This year Mardi Gras is falling ridiculously early. Maybe I’ve just been so busy with other things but every time I see friends all decked out in their Mardi Gras ball gowns, I think “crap, it’s almost over and I haven’t even decorated my porch”. Sigh. While I have given up on my porch, I have NOT given up on trying out a Mardi Gras King Cake Pie.
While fitting for the 52 Pies Project, this pie is not entirely of my own creation. I saw a post in the food section of Nola.com for a King Cake Pie sometime last year and thought it was interesting, but never made time to actually recreate it.

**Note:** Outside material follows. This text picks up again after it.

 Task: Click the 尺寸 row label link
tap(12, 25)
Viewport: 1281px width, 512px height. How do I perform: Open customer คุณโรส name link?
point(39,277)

I changed up a few things, including using an imitation rum extract rather than actual dark rum so you’ll notice that the coloring of my pie differs greatly. My pie is also non-alcoholic and I think the rum flavoring is a bit more subtle. Same goes for my pie crust, I used a pie shield to keep from getting such a dark crust. I also increased the spices, too.

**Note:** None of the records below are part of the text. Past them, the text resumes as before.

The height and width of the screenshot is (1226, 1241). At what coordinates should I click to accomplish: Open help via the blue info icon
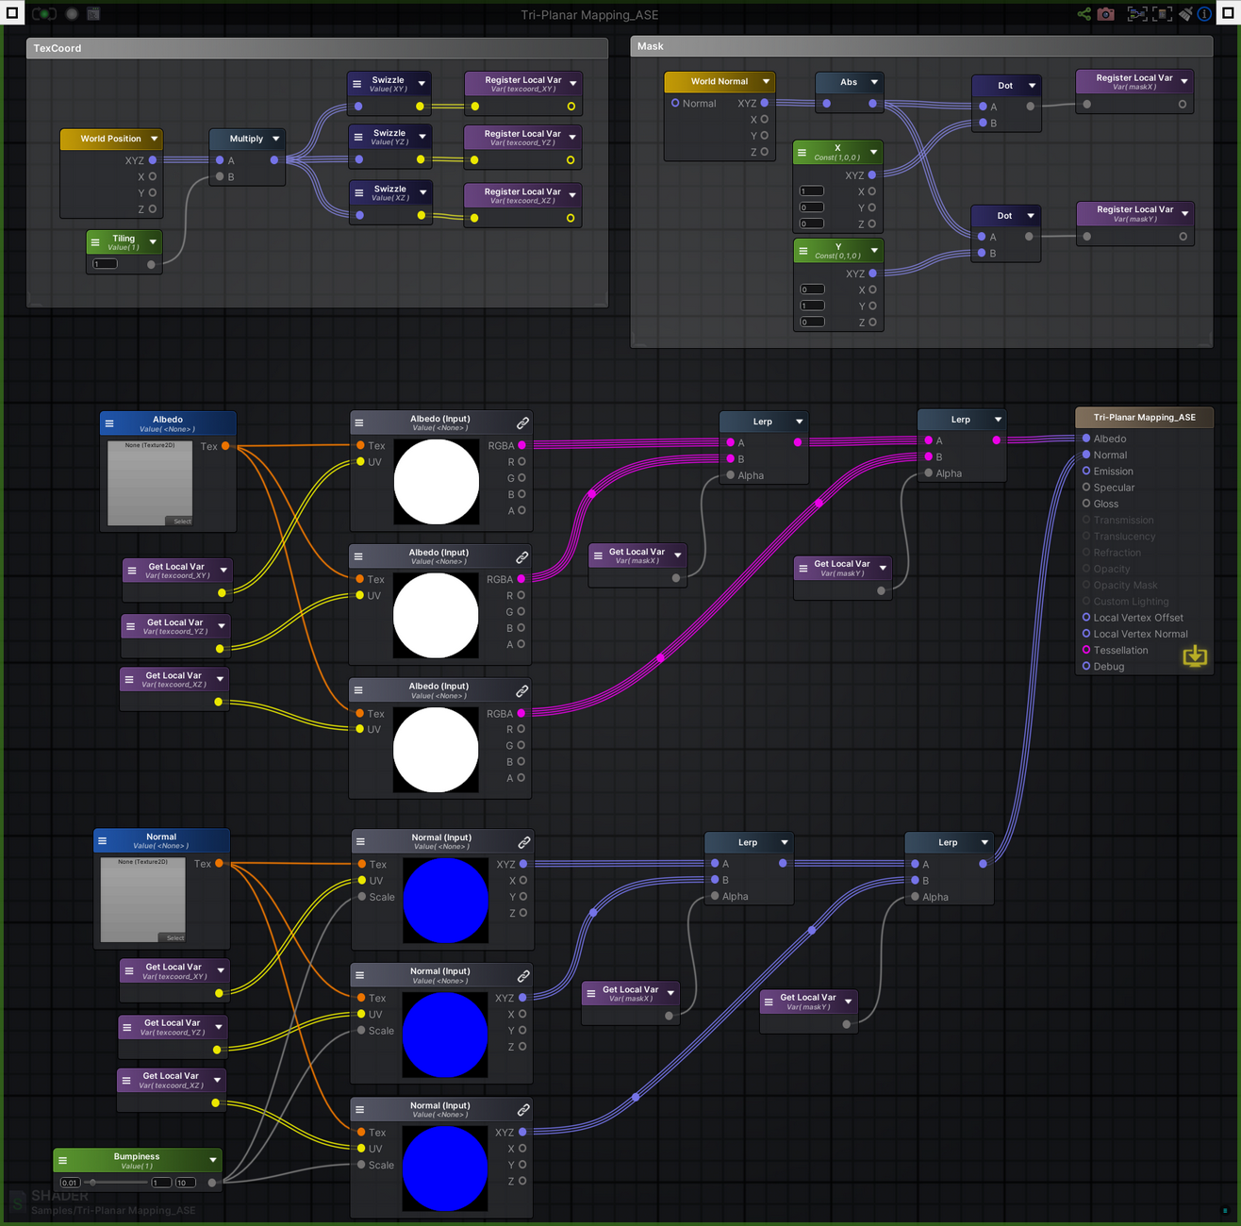[1204, 14]
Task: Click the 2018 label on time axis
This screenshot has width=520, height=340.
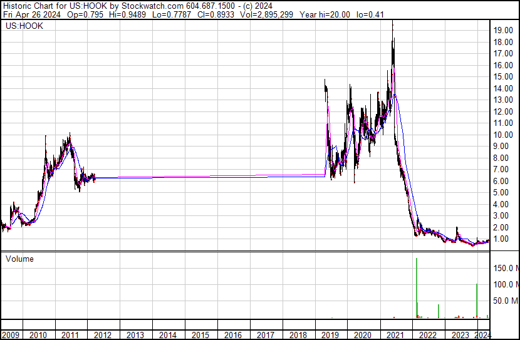Action: pos(298,335)
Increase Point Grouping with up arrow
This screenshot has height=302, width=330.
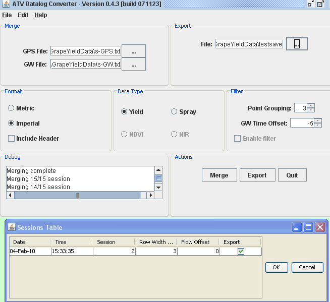click(x=311, y=106)
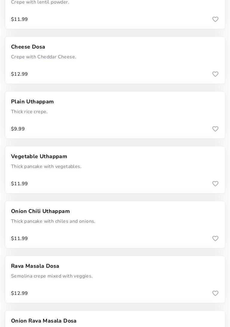Choose Onion Chili Uthappam title
230x327 pixels.
click(40, 211)
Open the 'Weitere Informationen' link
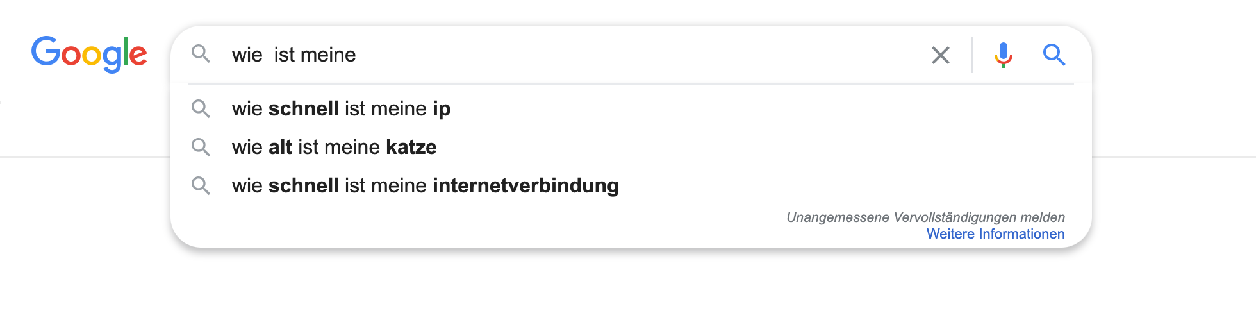Viewport: 1256px width, 313px height. [995, 234]

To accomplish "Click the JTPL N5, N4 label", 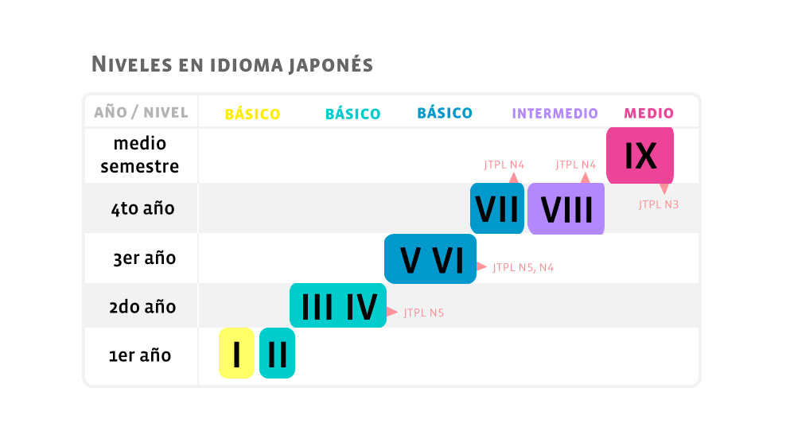I will (523, 268).
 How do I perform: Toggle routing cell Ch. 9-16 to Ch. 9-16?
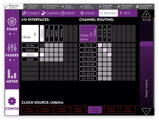(105, 50)
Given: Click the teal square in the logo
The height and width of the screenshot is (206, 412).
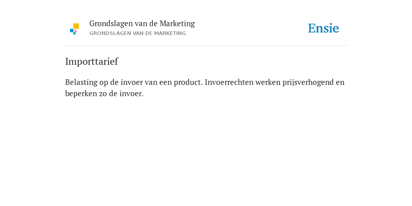Looking at the screenshot, I should coord(74,33).
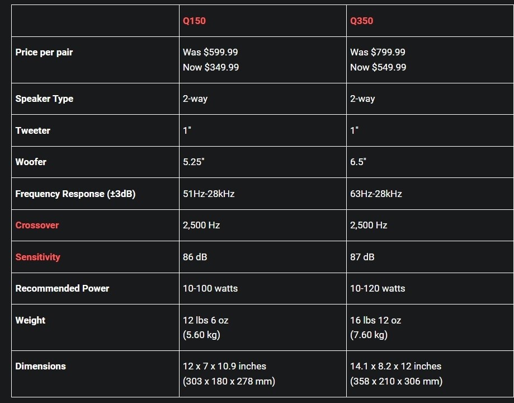Screen dimensions: 514x403
Task: Click the Dimensions row label
Action: click(41, 366)
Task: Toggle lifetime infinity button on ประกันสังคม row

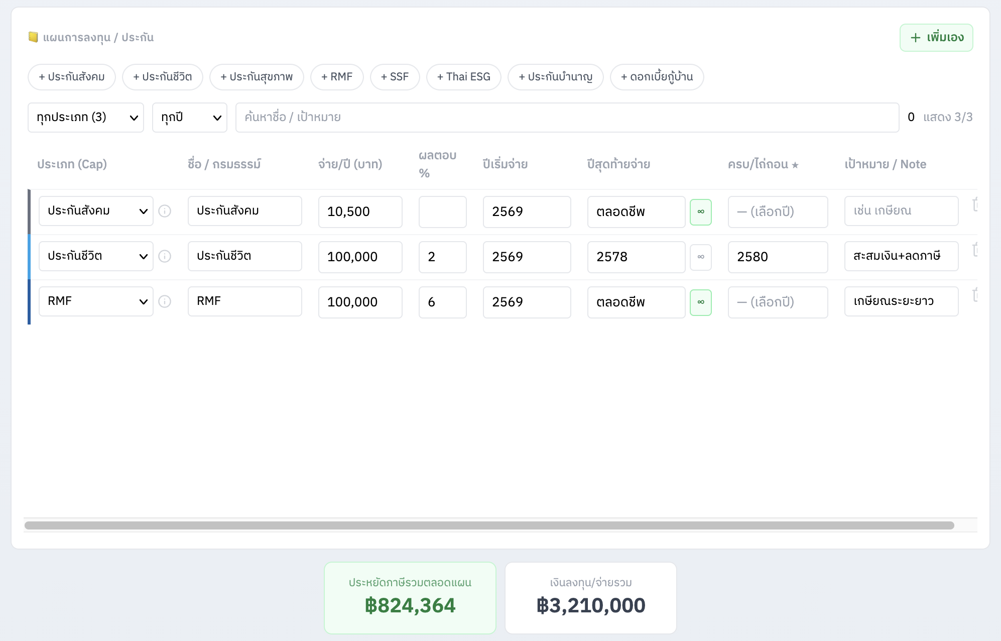Action: tap(701, 212)
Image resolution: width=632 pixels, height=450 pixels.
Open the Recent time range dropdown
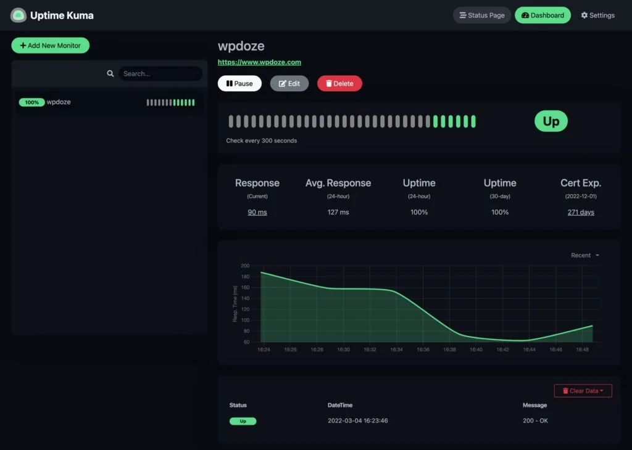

But other than that, same pie. Ha!
- 1 (9-inch) pre-baked pie crust, cooled
- 1 package (8 ounces) cream cheese, softened
- 3/4 cup granulated sugar
- 1/4 teaspoon kosher salt
- 1/2 teaspoon vanilla extract
- 1 teaspoon ground nutmeg
- 1 teaspoon cinnamon
- Zest of one lemon
- 3 eggs
- 1 cup heavy cream
- 1 tablespoon imitation rum
- 1/2 teaspoon fresh lemon juice
- Sanding sugar for topping, purple green and yellow
- Preheat oven to 325 degrees.
- Bake the pie crust until lightly browned, about 15 mins. Allow to cool completely.
- In the bowl of a mixer, beat cream cheese with sugar, salt, nutmeg, cinnamon, vanilla, and lemon zest. Add eggs one at a time, then add in the heavy cream, rum, and lemon juice. Stir until well combined.
- Pour filling into cooled, pre-baked pie shell. Using a pie shield to keep the edges from over-browning, bake on middle rack in oven for 40-55 minutes. The pie is done when the edges are set but the center still a bit jiggly. It will continue to firm and set as it cools.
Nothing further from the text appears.